> **OBJECTIVE**: Output the entries below as a Markdown table with the columns "Row" and "Text", numbering each line in "Row" and placing the line itself in "Text". Begin at the first line of the entries, stop after the line that contains "Action: point(108,81)", and leave out any blank lines.

·····

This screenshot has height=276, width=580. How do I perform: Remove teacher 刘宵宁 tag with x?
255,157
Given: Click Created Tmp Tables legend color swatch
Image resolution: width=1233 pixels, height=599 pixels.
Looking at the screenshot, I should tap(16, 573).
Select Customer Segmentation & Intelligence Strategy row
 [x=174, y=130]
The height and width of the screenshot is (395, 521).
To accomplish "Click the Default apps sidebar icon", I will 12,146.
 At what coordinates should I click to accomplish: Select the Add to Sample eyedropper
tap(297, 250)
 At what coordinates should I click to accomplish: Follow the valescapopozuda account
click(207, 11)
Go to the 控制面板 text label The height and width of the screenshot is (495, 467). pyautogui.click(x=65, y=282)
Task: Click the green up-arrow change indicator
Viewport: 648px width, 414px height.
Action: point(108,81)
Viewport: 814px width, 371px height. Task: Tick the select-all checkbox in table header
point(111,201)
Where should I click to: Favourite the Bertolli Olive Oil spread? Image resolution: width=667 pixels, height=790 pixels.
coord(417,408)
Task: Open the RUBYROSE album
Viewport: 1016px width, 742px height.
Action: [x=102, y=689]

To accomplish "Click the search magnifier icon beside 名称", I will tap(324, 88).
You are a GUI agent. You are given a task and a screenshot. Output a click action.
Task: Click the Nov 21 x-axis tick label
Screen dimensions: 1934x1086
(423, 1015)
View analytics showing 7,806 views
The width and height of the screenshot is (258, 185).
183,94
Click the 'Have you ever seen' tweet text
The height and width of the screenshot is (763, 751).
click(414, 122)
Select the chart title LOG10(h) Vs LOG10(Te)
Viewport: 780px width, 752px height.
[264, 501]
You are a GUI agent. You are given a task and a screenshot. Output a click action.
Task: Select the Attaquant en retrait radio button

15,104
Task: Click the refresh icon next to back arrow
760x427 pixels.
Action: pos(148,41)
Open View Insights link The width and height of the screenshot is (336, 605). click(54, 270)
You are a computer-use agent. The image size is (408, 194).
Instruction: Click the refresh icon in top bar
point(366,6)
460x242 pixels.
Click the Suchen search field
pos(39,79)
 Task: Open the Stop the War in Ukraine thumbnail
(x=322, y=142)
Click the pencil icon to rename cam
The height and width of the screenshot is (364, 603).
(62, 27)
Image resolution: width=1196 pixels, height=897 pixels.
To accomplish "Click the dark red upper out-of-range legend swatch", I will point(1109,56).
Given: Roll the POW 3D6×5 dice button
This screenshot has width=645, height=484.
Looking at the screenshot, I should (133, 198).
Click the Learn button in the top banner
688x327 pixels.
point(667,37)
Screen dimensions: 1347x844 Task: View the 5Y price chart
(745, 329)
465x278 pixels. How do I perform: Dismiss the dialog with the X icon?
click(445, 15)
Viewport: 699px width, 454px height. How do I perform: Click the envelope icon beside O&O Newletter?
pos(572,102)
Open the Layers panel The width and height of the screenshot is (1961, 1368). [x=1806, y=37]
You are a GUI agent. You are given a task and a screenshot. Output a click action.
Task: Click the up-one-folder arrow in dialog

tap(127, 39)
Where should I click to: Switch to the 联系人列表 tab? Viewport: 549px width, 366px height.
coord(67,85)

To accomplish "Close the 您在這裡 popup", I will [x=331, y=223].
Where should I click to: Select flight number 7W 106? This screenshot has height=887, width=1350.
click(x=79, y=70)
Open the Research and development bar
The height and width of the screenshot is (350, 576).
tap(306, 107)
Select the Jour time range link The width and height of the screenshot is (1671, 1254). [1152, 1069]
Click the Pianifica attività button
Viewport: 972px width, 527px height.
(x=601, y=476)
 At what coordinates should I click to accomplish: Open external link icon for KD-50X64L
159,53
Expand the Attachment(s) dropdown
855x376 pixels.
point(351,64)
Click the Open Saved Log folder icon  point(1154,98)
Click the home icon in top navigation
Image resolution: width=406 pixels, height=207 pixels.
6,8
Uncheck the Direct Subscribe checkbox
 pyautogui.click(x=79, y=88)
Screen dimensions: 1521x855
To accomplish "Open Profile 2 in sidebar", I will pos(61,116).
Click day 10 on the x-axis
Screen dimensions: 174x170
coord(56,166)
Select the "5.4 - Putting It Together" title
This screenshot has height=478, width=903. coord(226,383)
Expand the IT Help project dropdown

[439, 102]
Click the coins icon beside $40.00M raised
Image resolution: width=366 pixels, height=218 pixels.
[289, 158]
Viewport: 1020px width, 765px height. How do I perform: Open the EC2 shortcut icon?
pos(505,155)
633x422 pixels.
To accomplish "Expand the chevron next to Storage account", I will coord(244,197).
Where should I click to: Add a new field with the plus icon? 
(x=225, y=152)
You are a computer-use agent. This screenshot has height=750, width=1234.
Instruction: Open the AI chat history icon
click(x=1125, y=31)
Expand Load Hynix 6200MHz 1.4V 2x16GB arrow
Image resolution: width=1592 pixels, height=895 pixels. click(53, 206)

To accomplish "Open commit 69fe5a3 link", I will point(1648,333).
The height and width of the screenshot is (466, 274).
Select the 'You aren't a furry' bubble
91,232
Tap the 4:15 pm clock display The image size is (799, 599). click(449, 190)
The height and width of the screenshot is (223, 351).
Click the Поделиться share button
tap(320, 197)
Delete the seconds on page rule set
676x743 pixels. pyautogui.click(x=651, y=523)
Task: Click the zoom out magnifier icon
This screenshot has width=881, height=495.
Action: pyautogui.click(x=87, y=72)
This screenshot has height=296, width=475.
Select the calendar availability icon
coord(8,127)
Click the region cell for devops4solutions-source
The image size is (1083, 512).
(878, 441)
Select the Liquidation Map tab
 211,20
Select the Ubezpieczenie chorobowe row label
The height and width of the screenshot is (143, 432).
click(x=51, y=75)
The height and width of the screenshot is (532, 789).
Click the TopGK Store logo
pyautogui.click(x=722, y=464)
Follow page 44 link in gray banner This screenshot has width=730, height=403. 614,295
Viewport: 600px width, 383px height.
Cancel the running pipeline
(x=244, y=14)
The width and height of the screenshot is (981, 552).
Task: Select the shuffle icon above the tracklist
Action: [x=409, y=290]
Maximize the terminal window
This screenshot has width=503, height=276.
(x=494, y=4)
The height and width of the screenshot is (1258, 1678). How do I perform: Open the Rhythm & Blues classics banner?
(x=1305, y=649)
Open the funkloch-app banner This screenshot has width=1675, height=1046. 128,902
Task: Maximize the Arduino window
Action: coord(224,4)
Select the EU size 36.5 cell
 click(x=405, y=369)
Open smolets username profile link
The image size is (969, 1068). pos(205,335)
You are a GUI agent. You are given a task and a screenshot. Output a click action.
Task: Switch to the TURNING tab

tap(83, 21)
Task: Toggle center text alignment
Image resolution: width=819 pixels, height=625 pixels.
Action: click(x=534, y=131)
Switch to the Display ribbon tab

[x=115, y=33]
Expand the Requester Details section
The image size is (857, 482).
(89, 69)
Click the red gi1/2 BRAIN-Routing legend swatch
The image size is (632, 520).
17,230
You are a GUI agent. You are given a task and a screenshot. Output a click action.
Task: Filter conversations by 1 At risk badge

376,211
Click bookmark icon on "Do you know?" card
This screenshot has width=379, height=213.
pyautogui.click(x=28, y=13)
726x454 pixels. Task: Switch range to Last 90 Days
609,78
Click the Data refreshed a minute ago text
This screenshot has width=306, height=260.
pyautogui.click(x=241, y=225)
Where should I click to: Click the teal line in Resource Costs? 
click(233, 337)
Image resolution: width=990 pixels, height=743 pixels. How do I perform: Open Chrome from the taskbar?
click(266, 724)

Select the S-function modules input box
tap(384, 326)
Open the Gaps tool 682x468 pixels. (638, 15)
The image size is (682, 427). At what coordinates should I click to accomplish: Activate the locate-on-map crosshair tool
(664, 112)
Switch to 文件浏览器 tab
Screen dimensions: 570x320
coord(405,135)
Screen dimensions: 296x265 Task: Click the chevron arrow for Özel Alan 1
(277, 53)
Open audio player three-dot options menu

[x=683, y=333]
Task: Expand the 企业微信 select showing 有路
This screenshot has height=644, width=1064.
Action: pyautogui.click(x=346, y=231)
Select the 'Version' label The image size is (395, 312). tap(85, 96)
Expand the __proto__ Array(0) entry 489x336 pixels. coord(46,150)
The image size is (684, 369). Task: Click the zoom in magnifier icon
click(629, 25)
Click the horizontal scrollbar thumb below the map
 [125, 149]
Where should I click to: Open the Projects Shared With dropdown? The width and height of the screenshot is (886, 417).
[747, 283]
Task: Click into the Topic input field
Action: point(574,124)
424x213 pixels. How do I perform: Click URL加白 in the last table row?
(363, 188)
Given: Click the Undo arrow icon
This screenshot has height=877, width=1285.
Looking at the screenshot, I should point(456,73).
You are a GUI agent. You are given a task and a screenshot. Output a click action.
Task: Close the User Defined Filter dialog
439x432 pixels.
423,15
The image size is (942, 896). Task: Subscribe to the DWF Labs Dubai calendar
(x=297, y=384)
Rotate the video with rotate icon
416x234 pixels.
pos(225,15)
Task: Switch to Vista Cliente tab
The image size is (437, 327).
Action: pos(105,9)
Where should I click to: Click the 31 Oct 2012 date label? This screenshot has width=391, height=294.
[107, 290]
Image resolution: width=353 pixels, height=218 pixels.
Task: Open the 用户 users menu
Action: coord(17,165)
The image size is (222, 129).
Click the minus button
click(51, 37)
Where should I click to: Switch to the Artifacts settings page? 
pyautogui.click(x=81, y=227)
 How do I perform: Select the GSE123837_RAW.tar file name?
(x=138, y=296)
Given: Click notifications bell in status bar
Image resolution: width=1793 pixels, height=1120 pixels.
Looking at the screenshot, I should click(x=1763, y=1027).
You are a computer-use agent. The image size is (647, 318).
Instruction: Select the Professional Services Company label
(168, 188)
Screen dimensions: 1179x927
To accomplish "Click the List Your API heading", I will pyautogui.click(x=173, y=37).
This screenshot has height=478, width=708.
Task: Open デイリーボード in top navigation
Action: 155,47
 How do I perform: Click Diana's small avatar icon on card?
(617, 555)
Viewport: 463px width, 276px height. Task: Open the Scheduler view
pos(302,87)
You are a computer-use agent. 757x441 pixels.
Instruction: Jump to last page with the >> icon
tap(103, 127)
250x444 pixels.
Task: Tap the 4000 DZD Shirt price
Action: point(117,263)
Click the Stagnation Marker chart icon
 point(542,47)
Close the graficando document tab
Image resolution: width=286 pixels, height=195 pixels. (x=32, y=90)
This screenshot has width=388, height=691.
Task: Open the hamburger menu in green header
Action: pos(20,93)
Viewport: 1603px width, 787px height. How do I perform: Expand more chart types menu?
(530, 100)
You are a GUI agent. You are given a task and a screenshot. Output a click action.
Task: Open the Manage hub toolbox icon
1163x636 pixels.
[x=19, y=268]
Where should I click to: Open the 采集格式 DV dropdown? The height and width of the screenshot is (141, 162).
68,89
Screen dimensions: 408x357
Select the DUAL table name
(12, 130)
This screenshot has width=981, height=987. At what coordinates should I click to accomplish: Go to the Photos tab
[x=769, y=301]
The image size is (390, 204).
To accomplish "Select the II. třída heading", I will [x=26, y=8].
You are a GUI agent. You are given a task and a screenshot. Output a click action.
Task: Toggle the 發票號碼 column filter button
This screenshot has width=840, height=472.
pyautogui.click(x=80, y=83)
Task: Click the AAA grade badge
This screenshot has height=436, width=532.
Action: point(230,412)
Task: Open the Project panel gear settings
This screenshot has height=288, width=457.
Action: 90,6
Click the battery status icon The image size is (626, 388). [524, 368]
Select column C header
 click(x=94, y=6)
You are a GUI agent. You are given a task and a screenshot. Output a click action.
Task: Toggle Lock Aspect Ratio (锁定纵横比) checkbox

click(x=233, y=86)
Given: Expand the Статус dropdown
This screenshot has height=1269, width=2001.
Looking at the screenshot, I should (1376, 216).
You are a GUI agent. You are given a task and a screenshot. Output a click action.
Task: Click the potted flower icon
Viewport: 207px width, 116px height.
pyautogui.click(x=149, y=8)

·····

> **OUTPUT OF THE TASK**:
| Row | Text |
|---|---|
| 1 | This screenshot has height=276, width=580. How do I perform: Remove teacher 刘宵宁 tag with x? |
| 2 | 255,157 |
| 3 | Given: Click Created Tmp Tables legend color swatch |
| 4 | Image resolution: width=1233 pixels, height=599 pixels. |
| 5 | Looking at the screenshot, I should tap(16, 573). |
| 6 | Select Customer Segmentation & Intelligence Strategy row |
| 7 |  [x=174, y=130] |
| 8 | The height and width of the screenshot is (395, 521). |
| 9 | To accomplish "Click the Default apps sidebar icon", I will 12,146. |
| 10 |  At what coordinates should I click to accomplish: Select the Add to Sample eyedropper |
| 11 | tap(297, 250) |
| 12 |  At what coordinates should I click to accomplish: Follow the valescapopozuda account |
| 13 | click(207, 11) |
| 14 | Go to the 控制面板 text label The height and width of the screenshot is (495, 467). pyautogui.click(x=65, y=282) |
| 15 | Task: Click the green up-arrow change indicator |
| 16 | Viewport: 648px width, 414px height. |
| 17 | Action: point(108,81) |